• REQUIREMENT: Report how many lines in the entries below hold the word "agent". Your answer is that number alone.

• PROVIDED INFORMATION:

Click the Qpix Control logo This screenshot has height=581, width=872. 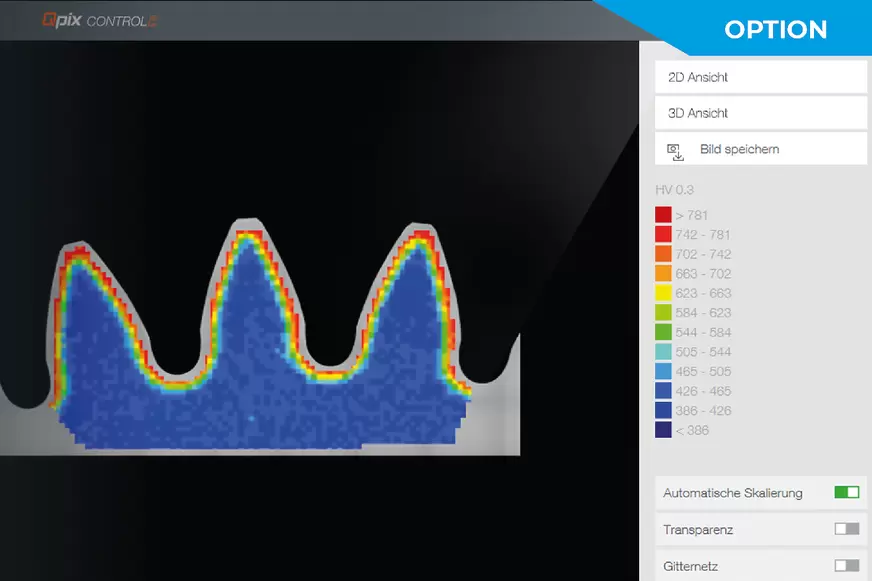[99, 20]
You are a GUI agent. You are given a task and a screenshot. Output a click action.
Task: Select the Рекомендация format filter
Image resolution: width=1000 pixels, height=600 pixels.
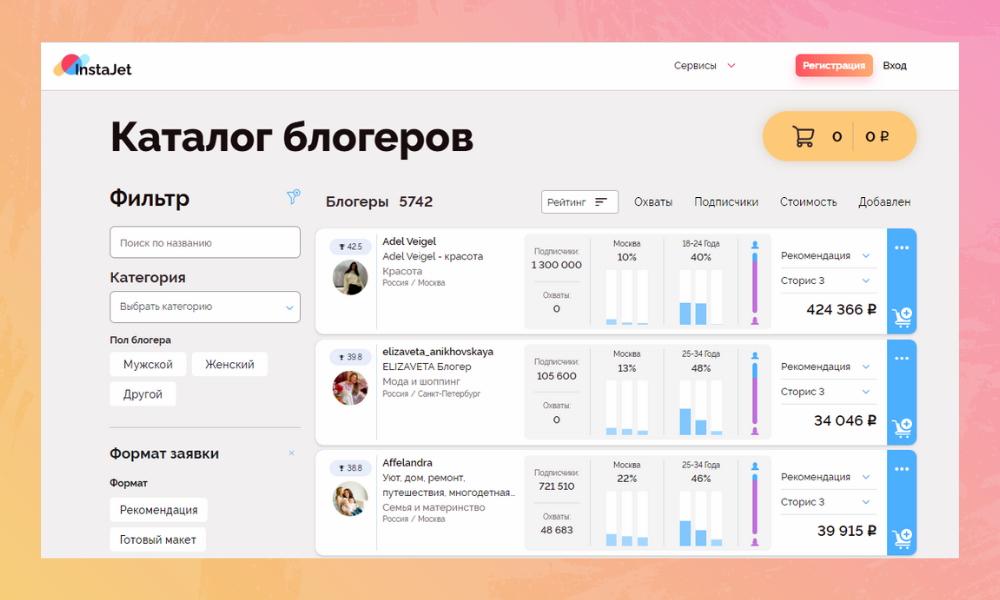158,510
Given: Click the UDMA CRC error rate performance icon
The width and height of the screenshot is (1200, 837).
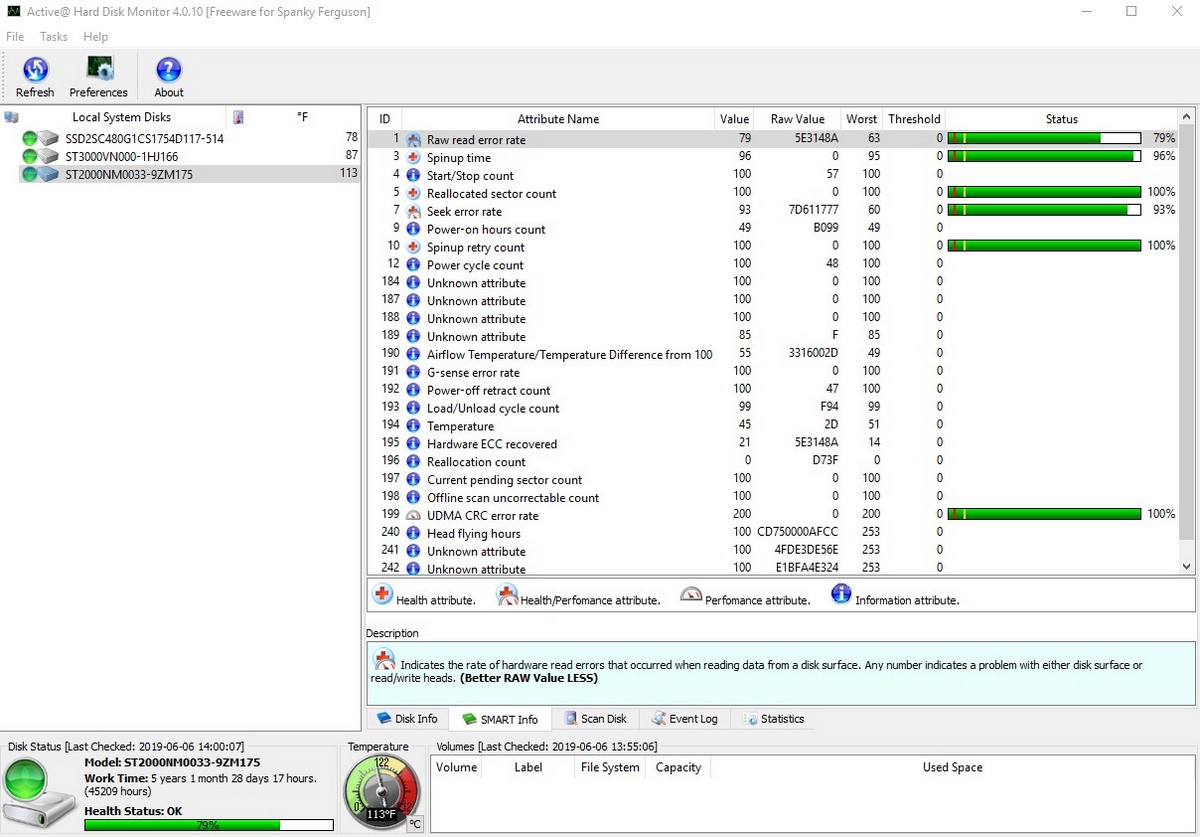Looking at the screenshot, I should [413, 515].
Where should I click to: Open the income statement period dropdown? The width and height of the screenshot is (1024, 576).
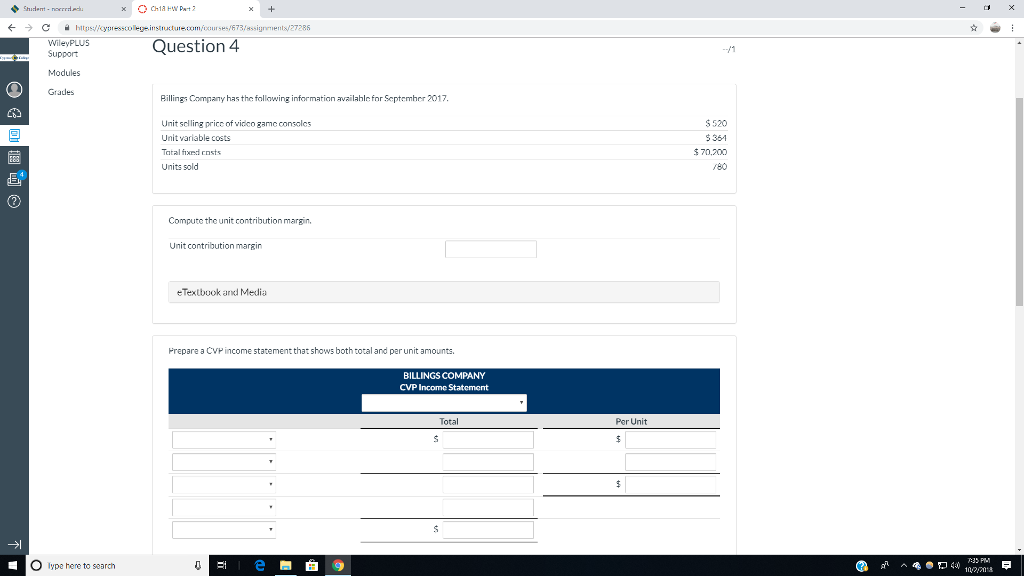[x=444, y=403]
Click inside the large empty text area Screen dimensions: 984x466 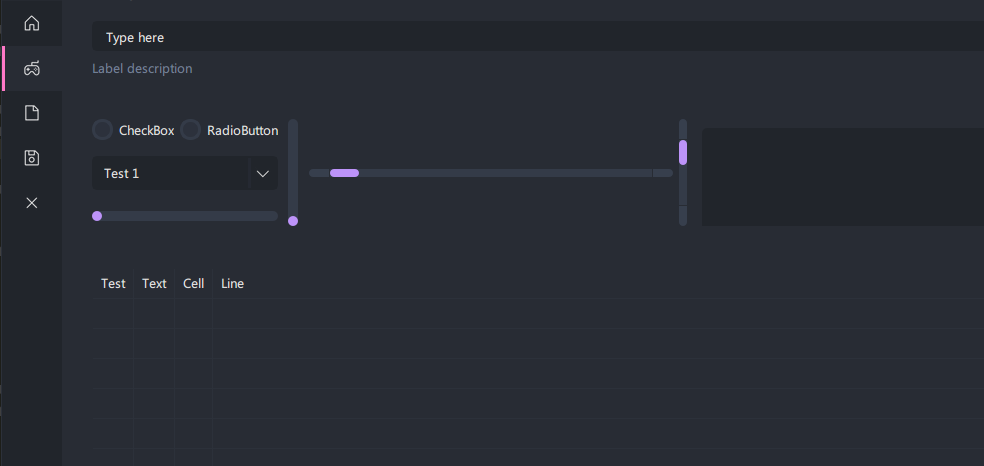coord(842,177)
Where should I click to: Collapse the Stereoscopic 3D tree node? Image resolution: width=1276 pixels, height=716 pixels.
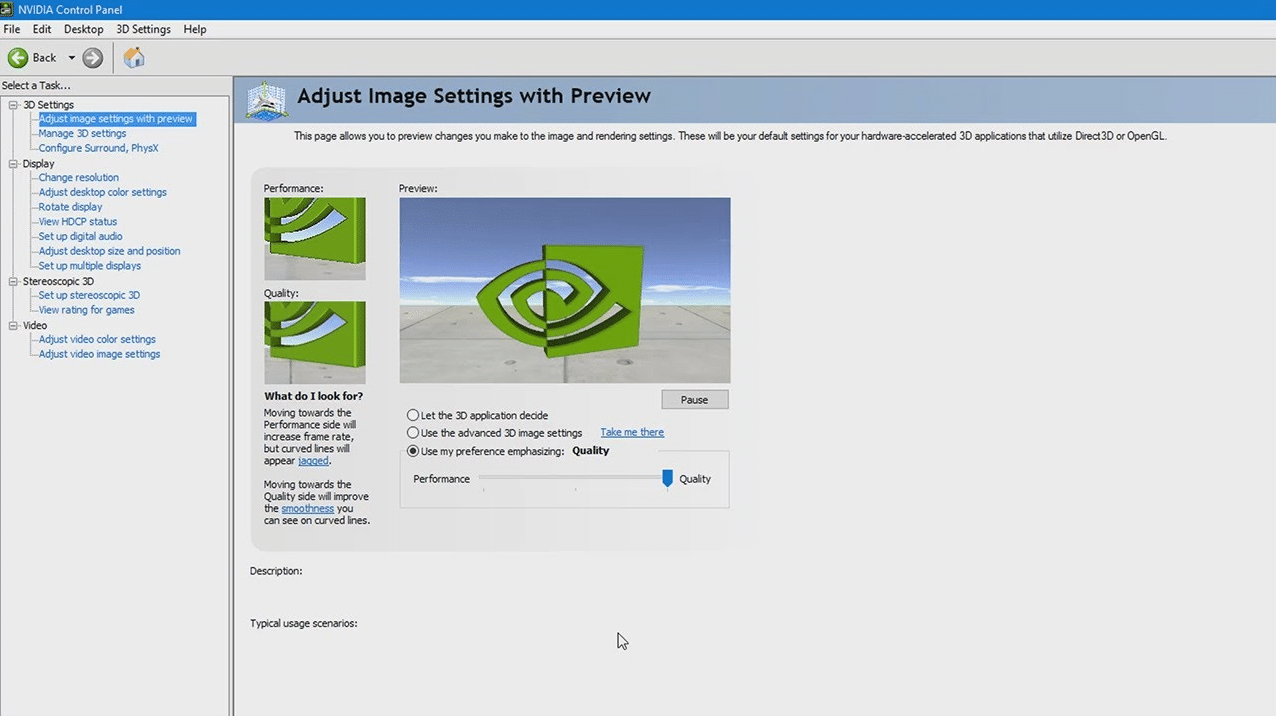[x=14, y=282]
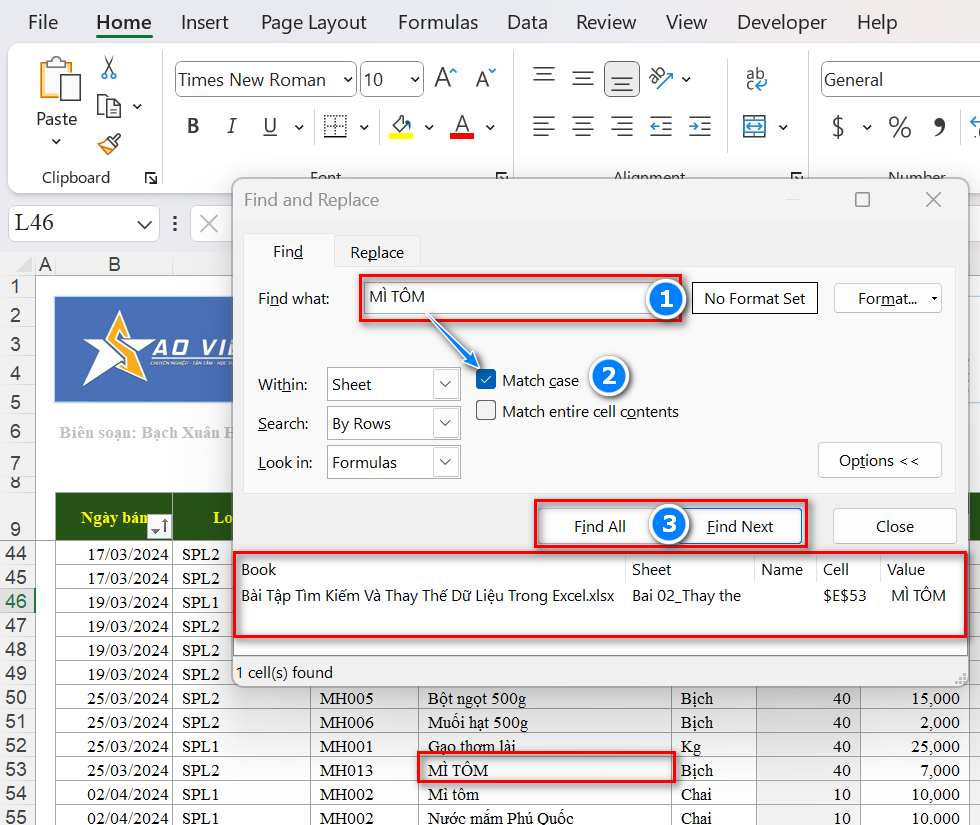Click the yellow fill color swatch
This screenshot has height=825, width=980.
[x=402, y=127]
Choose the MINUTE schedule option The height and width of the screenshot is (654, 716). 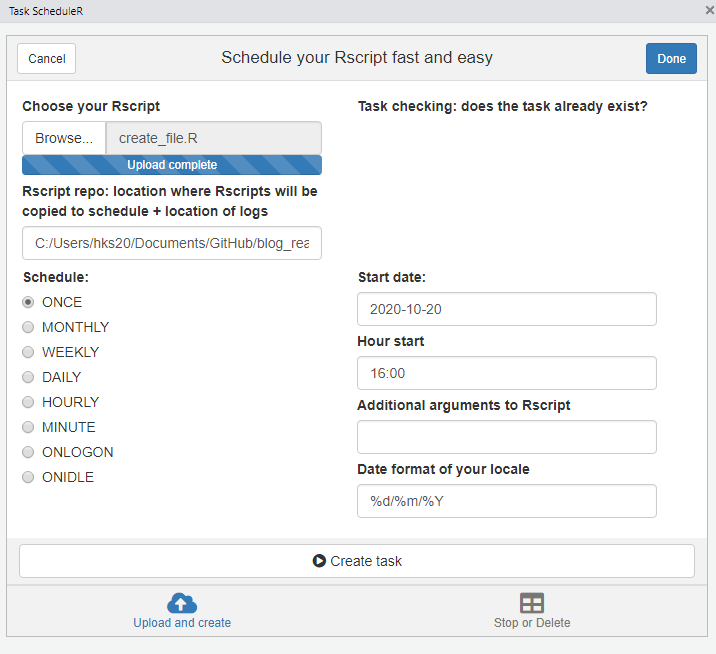[x=29, y=427]
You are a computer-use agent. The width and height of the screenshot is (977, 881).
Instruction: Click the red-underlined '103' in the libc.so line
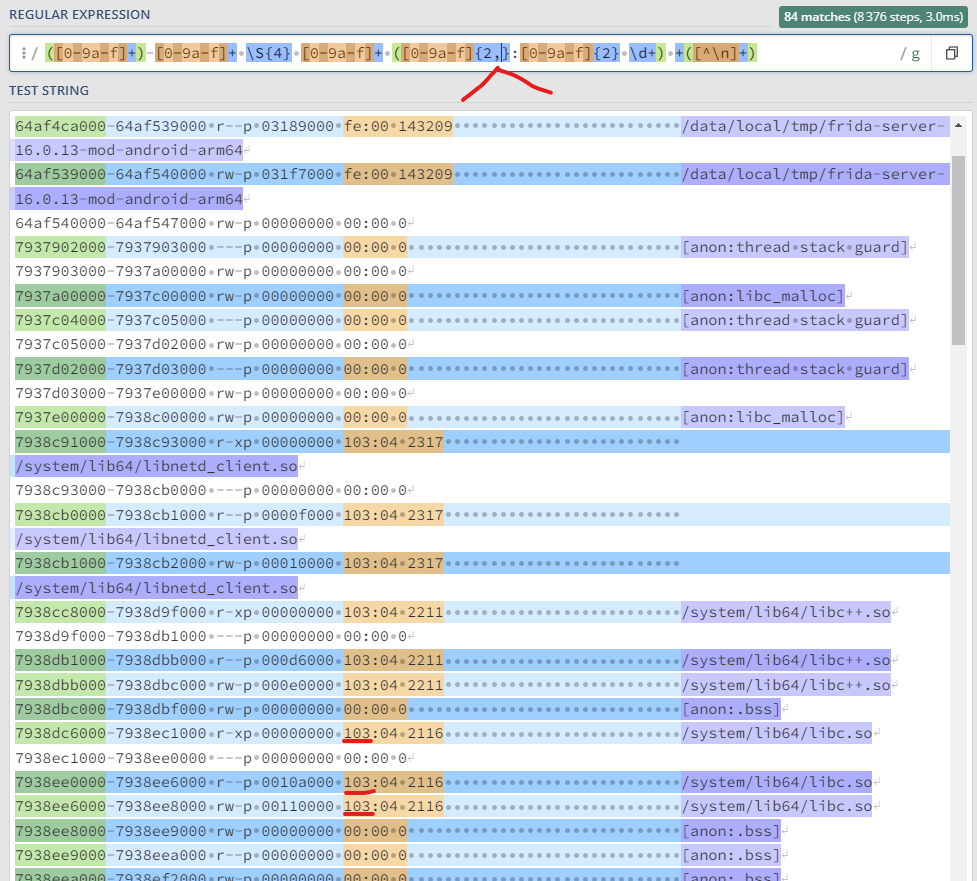pos(357,733)
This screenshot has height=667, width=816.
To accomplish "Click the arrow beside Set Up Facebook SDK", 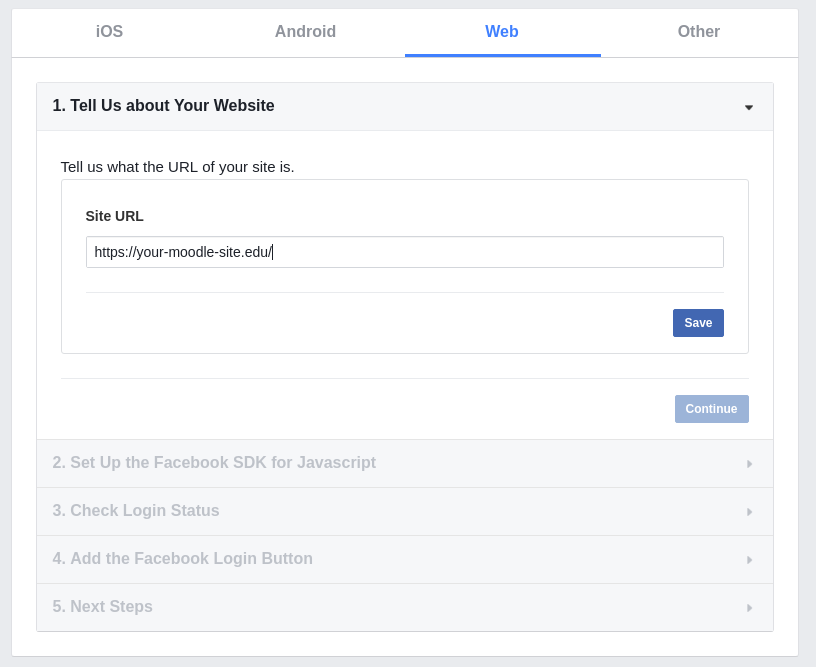I will point(749,464).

• ANSWER AREA: 2